REQUIREMENT
Locate every line of the material that contains the word "chart" and copy each of those lines in full.

___ EXERCISE MATERIAL

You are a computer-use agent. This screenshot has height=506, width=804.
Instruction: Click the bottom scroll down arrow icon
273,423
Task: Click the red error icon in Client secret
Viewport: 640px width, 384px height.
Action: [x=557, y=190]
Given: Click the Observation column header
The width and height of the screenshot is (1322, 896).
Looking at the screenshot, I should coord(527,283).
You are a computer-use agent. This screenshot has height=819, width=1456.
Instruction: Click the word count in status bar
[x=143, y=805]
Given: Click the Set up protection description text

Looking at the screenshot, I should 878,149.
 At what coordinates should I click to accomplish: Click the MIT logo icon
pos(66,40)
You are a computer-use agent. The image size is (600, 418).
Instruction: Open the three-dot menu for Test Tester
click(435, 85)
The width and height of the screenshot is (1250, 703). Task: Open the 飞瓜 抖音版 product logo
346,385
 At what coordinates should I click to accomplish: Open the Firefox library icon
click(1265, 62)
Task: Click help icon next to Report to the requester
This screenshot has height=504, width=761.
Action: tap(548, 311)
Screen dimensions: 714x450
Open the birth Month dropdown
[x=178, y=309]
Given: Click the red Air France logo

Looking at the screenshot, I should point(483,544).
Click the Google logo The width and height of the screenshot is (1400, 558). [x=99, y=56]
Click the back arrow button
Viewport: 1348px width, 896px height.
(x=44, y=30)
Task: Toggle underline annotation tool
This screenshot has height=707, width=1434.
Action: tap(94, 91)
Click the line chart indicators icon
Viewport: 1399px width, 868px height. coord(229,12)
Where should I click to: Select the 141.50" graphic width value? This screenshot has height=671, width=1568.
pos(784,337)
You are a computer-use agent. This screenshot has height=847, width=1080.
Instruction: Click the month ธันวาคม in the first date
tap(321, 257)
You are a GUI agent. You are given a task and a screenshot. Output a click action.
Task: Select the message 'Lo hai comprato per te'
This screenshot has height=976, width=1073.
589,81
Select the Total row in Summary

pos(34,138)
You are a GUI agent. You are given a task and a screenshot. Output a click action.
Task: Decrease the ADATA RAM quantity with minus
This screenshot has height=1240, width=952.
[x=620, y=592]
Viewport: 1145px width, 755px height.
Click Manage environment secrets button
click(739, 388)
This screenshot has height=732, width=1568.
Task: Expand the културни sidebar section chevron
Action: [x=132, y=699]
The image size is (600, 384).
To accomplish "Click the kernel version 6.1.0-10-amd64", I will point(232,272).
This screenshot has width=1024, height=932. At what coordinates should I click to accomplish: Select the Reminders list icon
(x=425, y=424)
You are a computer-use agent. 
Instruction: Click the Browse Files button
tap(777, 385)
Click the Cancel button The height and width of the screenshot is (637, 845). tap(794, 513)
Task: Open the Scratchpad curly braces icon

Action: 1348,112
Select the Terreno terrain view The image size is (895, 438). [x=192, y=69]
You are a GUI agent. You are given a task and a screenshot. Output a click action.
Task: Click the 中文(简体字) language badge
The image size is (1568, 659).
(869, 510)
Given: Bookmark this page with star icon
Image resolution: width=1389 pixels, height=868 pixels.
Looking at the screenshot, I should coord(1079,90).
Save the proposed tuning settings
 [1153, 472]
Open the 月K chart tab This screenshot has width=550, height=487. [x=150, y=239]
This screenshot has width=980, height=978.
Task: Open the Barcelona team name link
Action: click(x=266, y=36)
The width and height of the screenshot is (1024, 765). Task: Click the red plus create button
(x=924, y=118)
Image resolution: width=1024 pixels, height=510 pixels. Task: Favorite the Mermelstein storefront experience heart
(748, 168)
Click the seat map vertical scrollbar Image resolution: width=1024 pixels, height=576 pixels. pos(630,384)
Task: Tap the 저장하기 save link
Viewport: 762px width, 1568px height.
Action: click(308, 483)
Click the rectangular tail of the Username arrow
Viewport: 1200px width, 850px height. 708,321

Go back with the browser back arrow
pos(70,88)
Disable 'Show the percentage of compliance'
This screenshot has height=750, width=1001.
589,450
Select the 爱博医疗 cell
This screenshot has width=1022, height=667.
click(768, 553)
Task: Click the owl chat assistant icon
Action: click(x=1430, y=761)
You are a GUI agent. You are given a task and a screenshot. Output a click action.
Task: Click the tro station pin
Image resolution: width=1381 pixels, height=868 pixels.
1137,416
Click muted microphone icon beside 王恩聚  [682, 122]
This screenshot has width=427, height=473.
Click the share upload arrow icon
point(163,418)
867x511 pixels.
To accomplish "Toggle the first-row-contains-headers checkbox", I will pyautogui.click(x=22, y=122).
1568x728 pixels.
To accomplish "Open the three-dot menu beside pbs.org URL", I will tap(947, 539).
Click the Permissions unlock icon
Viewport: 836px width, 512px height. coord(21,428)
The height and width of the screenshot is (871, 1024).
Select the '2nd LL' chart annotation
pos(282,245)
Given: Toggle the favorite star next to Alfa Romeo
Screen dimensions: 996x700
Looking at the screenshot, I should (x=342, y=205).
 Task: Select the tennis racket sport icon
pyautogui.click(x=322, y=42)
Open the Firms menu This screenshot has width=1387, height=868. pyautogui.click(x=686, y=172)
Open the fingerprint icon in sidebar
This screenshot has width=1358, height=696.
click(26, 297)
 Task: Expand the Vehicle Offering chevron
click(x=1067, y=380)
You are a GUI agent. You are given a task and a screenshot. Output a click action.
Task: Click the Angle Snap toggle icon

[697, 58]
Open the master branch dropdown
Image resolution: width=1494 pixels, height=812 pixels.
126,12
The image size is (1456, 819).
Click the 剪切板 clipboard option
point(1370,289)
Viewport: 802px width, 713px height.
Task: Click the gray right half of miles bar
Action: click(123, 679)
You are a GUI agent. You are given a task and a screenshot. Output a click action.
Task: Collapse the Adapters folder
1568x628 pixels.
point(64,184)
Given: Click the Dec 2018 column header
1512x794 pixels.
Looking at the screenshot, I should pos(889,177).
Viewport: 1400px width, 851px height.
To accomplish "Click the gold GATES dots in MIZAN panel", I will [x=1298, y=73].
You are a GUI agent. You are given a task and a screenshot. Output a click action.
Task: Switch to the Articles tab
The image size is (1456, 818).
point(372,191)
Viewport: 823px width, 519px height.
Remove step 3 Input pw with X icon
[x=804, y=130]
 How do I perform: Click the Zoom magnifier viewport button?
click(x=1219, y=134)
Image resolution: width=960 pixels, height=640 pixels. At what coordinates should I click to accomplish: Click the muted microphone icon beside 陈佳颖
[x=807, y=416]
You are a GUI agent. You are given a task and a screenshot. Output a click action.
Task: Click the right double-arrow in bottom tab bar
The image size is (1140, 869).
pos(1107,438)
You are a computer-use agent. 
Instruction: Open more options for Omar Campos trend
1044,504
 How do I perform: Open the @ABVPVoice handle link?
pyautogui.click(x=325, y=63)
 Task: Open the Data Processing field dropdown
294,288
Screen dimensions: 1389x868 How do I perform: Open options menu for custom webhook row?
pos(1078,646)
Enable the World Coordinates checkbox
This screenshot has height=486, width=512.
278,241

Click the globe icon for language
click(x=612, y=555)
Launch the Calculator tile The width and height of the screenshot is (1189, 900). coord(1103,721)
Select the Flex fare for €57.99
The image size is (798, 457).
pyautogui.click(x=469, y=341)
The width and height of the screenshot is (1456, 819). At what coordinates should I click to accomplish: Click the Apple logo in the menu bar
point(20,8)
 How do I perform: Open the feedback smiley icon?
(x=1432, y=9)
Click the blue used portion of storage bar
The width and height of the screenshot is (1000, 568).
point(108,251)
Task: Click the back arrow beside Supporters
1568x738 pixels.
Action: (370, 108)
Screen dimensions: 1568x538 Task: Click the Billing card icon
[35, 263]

______

PROBLEM SOLUTION
Click the line chart indicators icon
Open the 月K chart tab This screenshot has width=550, height=487. [x=150, y=239]
Select the '2nd LL' chart annotation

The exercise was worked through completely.